● Task prompt:
Starting at the line that holds "Click the phonetic spelling 'däj'", reproduce each line exactly up to and including the last line of the records below. Pictures stay out.
++++ Recorded information
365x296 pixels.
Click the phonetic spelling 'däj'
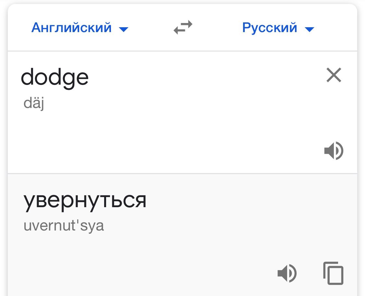(34, 104)
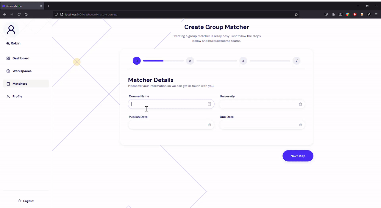Viewport: 381px width, 208px height.
Task: Click the Matchers clipboard icon
Action: coord(8,83)
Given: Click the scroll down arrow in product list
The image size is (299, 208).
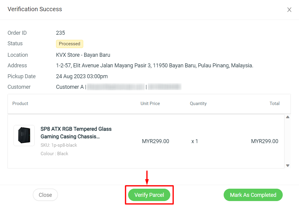Looking at the screenshot, I should click(x=288, y=165).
++++++++
● Task solution:
Click the phonetic spelling 'däj'
(34, 104)
Viewport: 381px width, 208px height.
Task: Click the Matchers clipboard icon
Action: coord(8,83)
Given: Click the scroll down arrow in product list
The image size is (299, 208).
Looking at the screenshot, I should click(x=288, y=165).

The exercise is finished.